Она посмотрела на нас, и новая зловещая улыбка исказила теперь восковое от бледности лицо.
— По крайней мере, вам самим это даром не пройдет, — попробовала пригрозить она. — Вы тоже нарушили закон.
— Справедливо. Дергайте же за шнур, — сказал Шерлок Холмс. — В своей оправдательной речи я упомяну о необходимости борьбы с подлогом, грязным шантажом и — особо отметил бы — шпионажем. А если говорить серьезно, то только из уважения к вашим криминальным талантам я дам вам ровно неделю на то, чтобы вы навсегда покинули нашу страну. По истечении этого срока я передам вас в руки властей.

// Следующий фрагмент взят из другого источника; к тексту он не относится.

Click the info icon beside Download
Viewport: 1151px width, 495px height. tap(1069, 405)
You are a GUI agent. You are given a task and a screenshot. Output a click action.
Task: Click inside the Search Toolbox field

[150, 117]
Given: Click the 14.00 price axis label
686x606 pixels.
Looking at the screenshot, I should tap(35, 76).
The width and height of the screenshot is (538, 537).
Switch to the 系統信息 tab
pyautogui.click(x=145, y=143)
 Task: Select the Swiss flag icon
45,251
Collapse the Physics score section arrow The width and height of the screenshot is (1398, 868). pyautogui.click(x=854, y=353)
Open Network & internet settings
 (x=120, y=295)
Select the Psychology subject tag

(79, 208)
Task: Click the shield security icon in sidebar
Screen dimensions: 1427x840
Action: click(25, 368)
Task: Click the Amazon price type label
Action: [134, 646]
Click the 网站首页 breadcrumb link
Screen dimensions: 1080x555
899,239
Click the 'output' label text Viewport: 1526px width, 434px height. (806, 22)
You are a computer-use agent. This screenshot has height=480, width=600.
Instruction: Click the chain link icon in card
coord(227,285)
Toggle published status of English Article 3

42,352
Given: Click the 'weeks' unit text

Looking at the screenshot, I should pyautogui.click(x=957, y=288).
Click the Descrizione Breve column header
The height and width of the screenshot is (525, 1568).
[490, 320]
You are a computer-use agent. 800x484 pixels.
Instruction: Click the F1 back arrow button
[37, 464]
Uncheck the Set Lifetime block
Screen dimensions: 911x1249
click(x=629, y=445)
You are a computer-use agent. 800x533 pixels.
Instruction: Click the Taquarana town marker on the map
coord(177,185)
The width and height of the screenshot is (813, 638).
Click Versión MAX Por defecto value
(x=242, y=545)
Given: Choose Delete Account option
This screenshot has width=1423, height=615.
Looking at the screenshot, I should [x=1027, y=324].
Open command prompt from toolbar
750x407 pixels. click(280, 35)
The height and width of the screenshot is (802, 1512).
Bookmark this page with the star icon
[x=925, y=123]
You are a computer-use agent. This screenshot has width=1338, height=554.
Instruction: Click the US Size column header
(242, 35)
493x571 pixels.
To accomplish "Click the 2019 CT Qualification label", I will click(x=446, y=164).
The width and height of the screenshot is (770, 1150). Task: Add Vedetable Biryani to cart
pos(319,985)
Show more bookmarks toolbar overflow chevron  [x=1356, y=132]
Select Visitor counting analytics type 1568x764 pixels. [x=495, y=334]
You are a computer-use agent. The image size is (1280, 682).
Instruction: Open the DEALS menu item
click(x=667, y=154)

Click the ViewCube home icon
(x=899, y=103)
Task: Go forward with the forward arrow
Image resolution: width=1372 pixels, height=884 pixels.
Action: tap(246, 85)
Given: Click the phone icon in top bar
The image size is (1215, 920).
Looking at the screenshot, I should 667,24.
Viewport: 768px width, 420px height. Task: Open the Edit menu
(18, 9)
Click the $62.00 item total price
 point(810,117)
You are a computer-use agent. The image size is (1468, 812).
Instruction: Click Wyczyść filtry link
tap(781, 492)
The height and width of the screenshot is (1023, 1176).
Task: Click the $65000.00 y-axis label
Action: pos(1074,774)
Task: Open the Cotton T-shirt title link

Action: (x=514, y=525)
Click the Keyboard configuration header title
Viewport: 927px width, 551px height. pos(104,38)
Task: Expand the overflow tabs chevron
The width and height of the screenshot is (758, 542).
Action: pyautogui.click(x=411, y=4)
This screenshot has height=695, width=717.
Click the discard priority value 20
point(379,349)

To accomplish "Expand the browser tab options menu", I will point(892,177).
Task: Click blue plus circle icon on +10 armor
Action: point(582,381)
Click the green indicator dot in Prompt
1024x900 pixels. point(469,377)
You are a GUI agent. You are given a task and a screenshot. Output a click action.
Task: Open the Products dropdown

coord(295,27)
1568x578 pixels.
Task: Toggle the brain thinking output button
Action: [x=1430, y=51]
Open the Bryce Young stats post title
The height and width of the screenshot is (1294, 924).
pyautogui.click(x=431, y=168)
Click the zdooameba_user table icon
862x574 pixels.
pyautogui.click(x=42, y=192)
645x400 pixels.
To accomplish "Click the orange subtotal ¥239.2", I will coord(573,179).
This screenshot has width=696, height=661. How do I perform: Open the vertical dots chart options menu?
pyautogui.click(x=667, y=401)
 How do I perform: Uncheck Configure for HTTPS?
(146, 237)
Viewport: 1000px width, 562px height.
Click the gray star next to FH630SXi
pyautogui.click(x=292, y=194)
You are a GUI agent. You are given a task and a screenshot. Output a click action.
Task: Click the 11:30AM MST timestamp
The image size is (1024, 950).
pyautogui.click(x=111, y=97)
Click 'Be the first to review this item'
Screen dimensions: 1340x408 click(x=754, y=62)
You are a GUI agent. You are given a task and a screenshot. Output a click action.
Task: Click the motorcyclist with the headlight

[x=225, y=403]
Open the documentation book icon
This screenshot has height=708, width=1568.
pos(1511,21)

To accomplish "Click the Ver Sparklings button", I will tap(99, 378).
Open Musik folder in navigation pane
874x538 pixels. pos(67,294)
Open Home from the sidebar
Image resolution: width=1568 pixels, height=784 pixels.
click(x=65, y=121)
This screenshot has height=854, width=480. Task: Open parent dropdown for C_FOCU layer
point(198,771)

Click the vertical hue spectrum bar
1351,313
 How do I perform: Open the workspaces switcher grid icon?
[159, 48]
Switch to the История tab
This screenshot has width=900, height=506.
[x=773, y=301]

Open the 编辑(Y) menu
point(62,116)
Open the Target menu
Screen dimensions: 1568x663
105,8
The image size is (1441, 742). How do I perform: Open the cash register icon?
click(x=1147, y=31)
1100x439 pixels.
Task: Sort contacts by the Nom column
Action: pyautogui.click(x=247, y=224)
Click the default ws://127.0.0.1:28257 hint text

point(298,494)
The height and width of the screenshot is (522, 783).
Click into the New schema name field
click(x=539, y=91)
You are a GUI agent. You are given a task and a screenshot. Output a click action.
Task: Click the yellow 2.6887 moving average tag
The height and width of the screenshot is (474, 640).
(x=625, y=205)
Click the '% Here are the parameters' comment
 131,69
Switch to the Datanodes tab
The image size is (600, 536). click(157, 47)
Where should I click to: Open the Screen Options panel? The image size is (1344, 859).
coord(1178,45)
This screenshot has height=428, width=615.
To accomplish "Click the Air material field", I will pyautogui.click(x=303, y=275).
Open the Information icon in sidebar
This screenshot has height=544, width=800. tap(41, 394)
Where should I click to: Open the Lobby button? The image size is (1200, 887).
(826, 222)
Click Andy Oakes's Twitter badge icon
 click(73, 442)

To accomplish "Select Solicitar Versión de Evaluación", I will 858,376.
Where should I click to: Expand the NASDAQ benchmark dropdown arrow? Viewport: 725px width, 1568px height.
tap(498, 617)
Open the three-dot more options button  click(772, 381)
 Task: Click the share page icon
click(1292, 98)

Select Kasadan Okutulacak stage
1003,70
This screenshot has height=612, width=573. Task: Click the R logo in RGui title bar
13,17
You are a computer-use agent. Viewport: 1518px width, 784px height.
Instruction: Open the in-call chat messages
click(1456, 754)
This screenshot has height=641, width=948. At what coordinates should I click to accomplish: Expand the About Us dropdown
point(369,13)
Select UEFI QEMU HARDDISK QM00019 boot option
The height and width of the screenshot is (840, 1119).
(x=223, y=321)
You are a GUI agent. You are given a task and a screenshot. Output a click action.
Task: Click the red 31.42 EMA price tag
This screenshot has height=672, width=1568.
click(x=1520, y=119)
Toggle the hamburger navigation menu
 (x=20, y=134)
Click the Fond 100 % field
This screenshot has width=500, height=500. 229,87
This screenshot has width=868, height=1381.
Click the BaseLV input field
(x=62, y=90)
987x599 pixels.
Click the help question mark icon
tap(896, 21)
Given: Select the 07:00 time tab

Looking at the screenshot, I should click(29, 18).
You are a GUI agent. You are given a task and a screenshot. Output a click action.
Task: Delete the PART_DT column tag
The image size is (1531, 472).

Несколько мгновений длилось полное внутреннего напряжения молчание, а потом, не произнеся больше ни слова, Эдит фон Ламмерайн жестом своей белой изящной руки указала нам на дверь.
Было начало двенадцатого утра, и остатки завтрака еще оставались на столе. Шерлок Холмс, вернувшийся после ранней отлучки из дома, для которой сменил обычный сюртук на видавший виды смокинг, сидел у камина и прочищал чубуки трубок длинной женской шпилькой, которая попала к нему при обстоятельствах, заслуживающих отдельного описания, но как-нибудь в другой раз.